We clearly had the strategy. The hospital would come up and we’d get the hospital totally up to a 75% or higher physician ordering usage. Once we had that, we quickly realized at that point, that was the inpatient ordering, and we then realized that it was critical to have our ER on the same system. So, we actually took a pause and we have installed the Cerner FirstNet product while that was going forward. With that, all of our ERs are going CPOE, so that’s really the first unit in all of the other hospitals that will go live with CPOE.
Well, Meaningful Use came out and said there’s a 10% threshold. We thought, well that’s great, because the ER would cover that 10%. Then, to find out they’ve actually excluded the ER from that calculus at present.
Once again though, we’re not going to alter our strategy. We’re going to finish our first wave of rollouts. Then this fall, we’ll have additional hospitals coming up. But we still believe that we need to have a hospital-wide approach. We don’t want to get on a partial 10% of every hospital just to get the number. Some of our hospitals will be delayed.
That’s probably the most challenging of the measures to hit. Most of the other measures we have good plans for and projects in place. I think we should be able to meet the other objectives pretty straightforwardly.
Any concluding thoughts?
As a physician, I got into this field of medical informatics, you know, you want to make a big difference for an organization and for patient care.
The longer I’m in this, you start see that people, process, technology triangle that defines medical informatics. I think it continues to be in that order — the people, the process, and then the technology.
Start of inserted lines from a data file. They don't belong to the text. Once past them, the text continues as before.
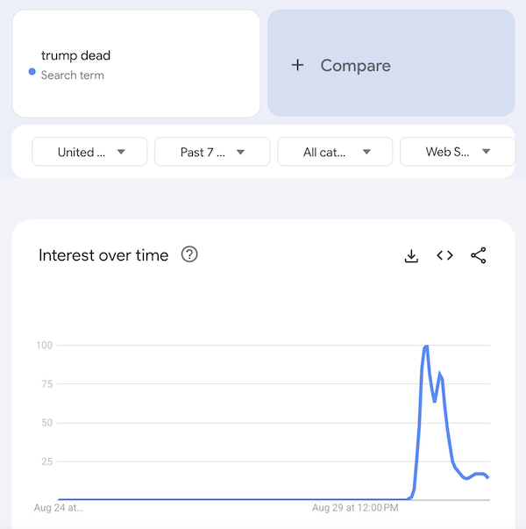Click the Interest over time heading
The image size is (526, 529).
(x=103, y=255)
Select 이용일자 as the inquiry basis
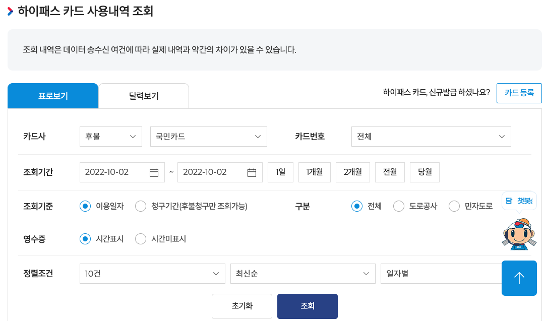The image size is (546, 321). pos(85,206)
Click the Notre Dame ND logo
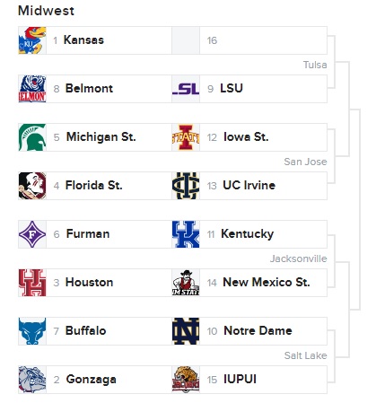The height and width of the screenshot is (403, 376). [186, 331]
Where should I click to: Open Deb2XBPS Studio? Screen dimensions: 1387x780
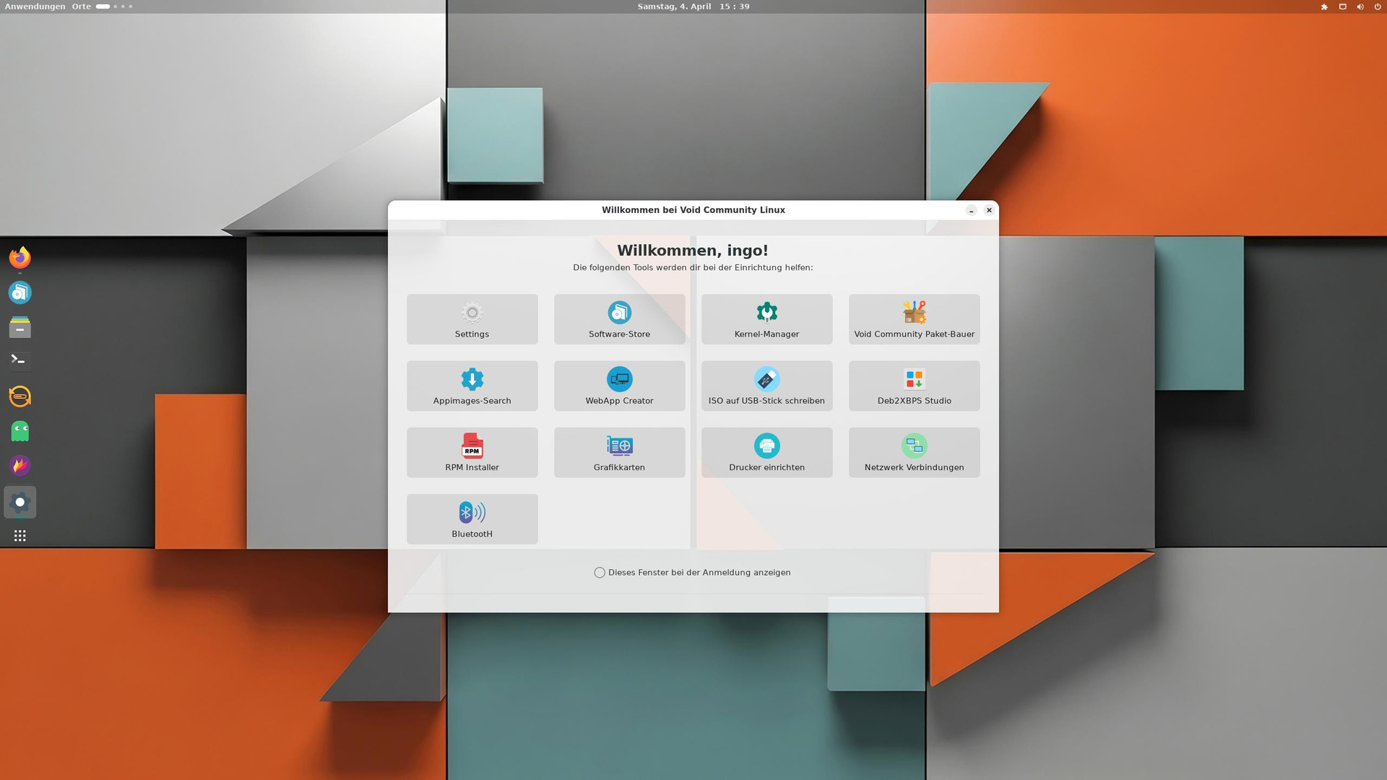pyautogui.click(x=914, y=386)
I’m finding that with the right amount of money and the right engineering and support staff, you can get the technology right.
The people and process of healthcare are challenging in the nature of healthcare. Often they’re just challenging from being the cottage industry that we are. That individual autonomy is such a strong current. But you hope and you start to see that by providing tools that provide consistency and standardization and provide value that you can help drive hospitals and populations to improve care.
I think that’s what I continue to focus on, really — the people, process, and technology. If we can keep focused on that, hopefully we’ll continue to do good work.